What is Facial Expression Recognition?
Facial expression recognition software is a technology which uses biometric markers to detect emotions in human faces. More precisely, this technology is a sentiment analysis tool and is able to automatically detect the six basic or universal expressions: happiness, sadness, anger, surprise, fear, and disgust.
Why is Facial Expression Recognition important?
Facial expression recognition or computer-based facial expression recognition system is important because of its ability to mimic human coding skills. Facial expressions and other gestures convey nonverbal communication cues that play an important role in interpersonal relations. These cues complement speech by helping the listener to interpret the intended meaning of spoken words. Therefore, facial expression recognition, because it extracts and analyzes information from an image or video feed, it is able to deliver unfiltered, unbiased emotional responses as data.
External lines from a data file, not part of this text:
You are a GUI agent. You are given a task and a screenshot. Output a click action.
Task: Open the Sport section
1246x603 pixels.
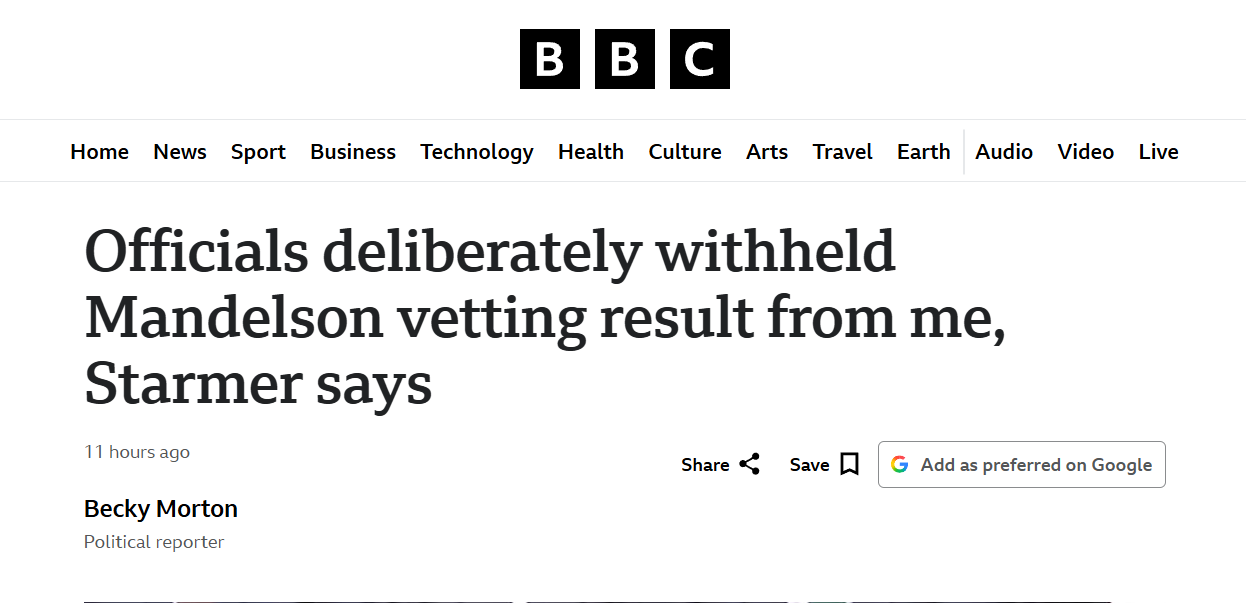[258, 152]
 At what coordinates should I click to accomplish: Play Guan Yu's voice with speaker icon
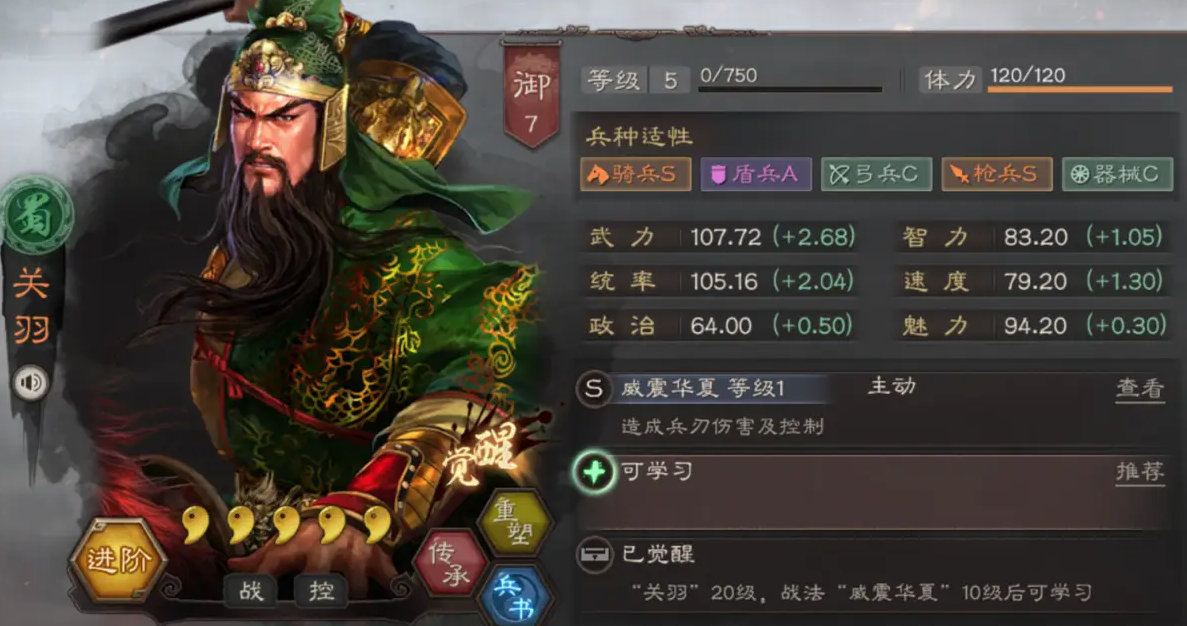click(31, 382)
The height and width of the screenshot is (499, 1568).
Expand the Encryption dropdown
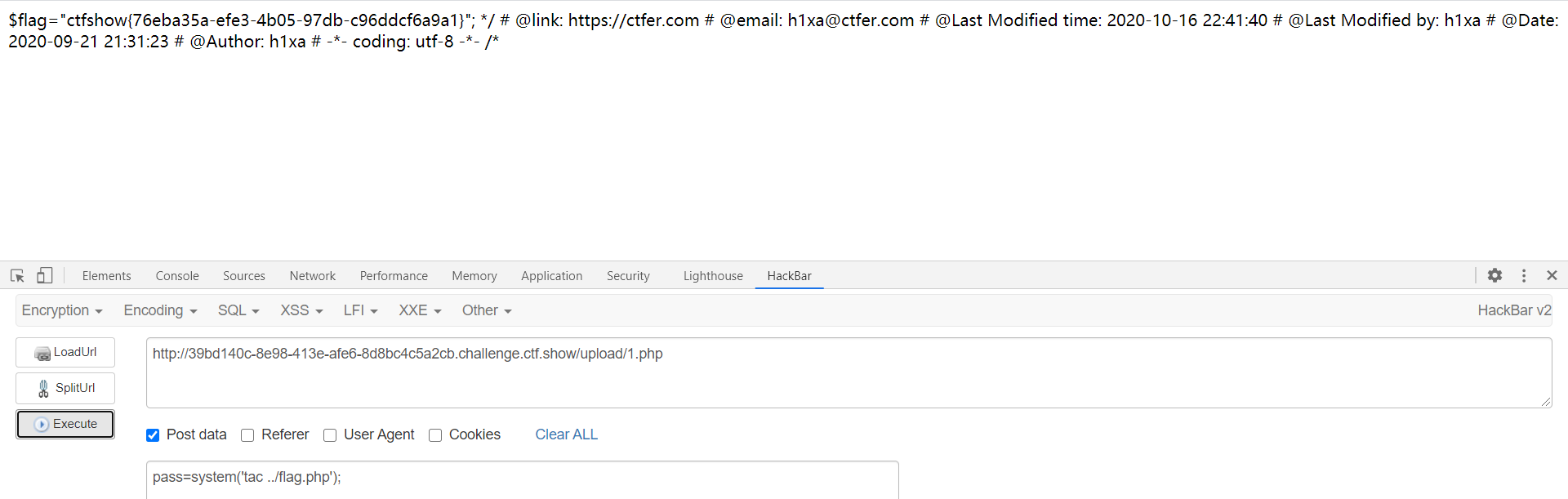[x=62, y=310]
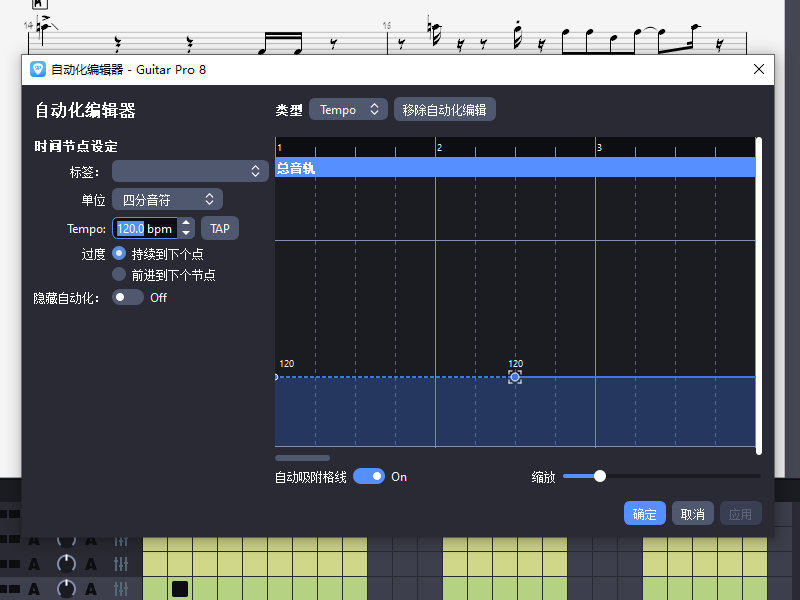
Task: Click the 120.0 bpm tempo input field
Action: pos(145,228)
How does Facial Expression Recognition work?
Facial expression recognition system is a computer-based technology and therefore, it uses algorithms to instantaneously detect faces, code facial expressions, and recognize emotional states. It does this by analyzing faces in images or video through computer powered cameras embedded in laptops, mobile phones, and digital signage systems, or cameras that are mounted onto computer screens. Facial analysis through computer powered cameras generally follows three steps:
1. Face detection
Locating faces in the scene, in an image or video footage.
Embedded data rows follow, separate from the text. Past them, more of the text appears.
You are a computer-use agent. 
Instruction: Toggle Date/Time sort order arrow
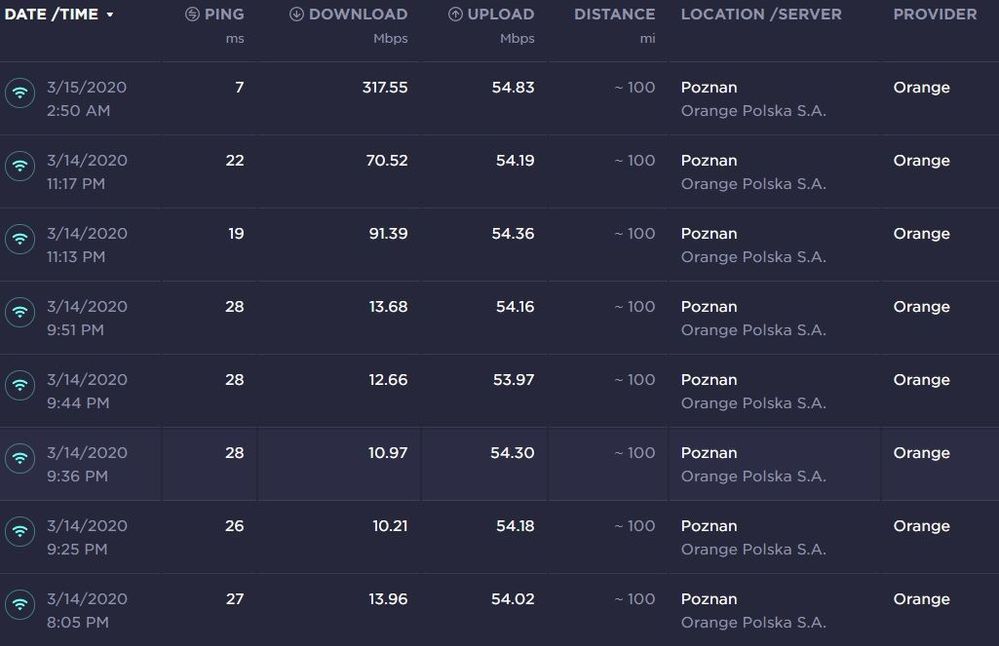[x=110, y=15]
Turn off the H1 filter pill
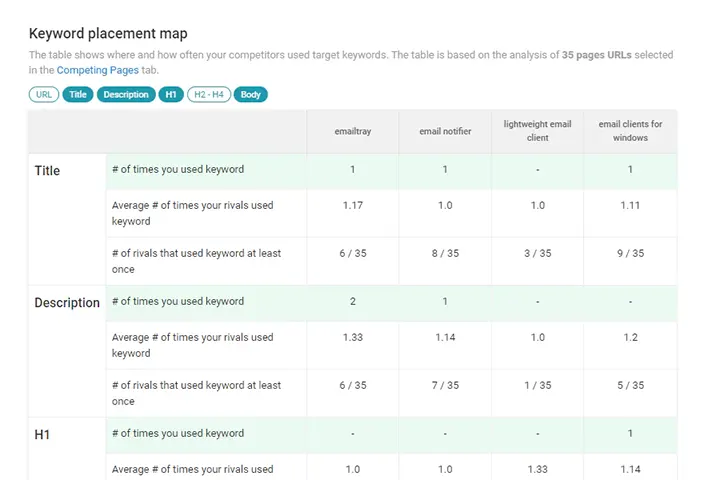704x480 pixels. coord(171,95)
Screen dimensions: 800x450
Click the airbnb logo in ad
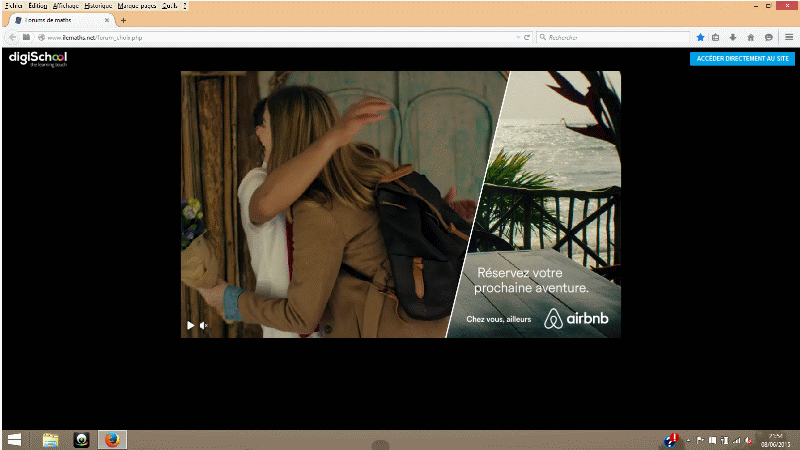click(x=576, y=319)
2. Facial landmark detection
Extracting information about facial features from detected faces. For example, detecting the shape of facial components or describing the texture of the skin in a facial area.
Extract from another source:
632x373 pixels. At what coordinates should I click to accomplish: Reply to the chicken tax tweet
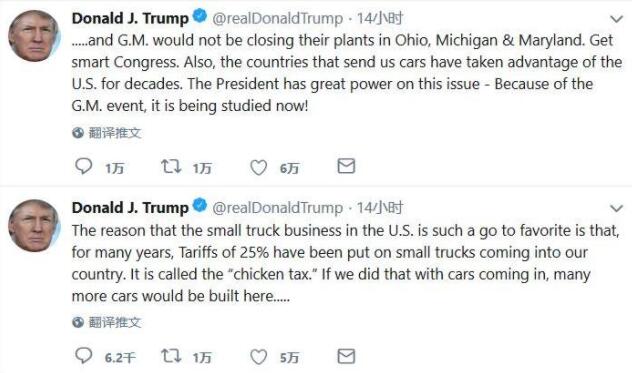click(x=84, y=356)
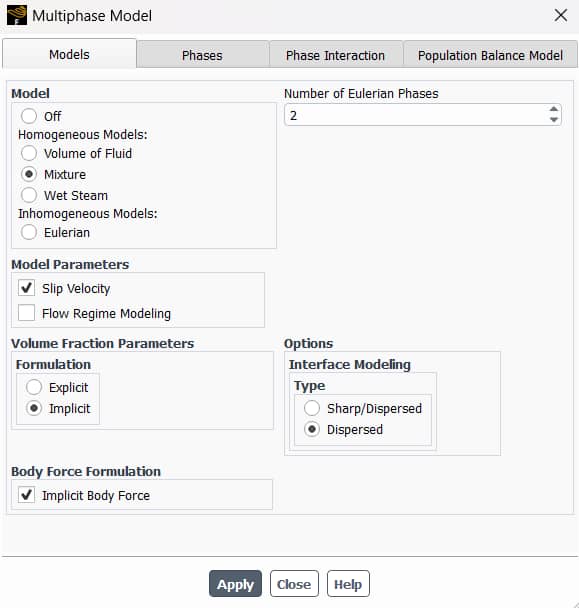The width and height of the screenshot is (579, 608).
Task: Go to the Population Balance Model tab
Action: point(490,55)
3. Facial expression and emotion classification
Analyzing the movement of facial features and/or changes in the appearance of facial features and classifying this information into expression-interpretative categories such as facial muscle activations like smile or frown; emotion categories happiness or anger; attitude categories like (dis)liking or ambivalence.
How can Facial Expression Recognition software be used?
For businesses, since facial expression recognition software delivers raw emotional responses, it can provide valuable information about the sentiment of a target audience towards a marketing message, product or brand. It is the most ideal way to assess the effectiveness of any business content.
There are several ways that facial expression recognition software can be used by businesses. Here are two examples:
Companies have traditionally done market research by conducting surveys to find out about what consumers want and need. This method however, assumes that the preferences stated are correct and reflect future actions. But this is not always the case. Another popular approach in market research is to employ behavioral methods where user’s reactions are observed, while interacting with a brand or a product. Although effective, such techniques can quickly become very labor intensive as the sample size increases. In such circumstances, facial expression recognition technology can save the day by allowing companies to conduct market research and measure moment-by-moment facial expressions of emotions automatically, making it easy aggregate the results.
Video game testing
Facial expression recognition can also be used in the video game testing phase. In this phase, usually a focus group of users is asked to play a game for a given amount of time and their behavior and emotions are monitored. By using facial expression recognition, game developers can gain insights and draw conclusions about the emotions experienced during game play and incorporate that feedback in the making of the final product.
Facial expression analysis is a practical means of going beyond the typical survey approach. It is a way of appreciating what the user is experiencing, all while getting feedback. When feedback is taken in this format, it becomes genuinely non-intrusive when it comes to user experience.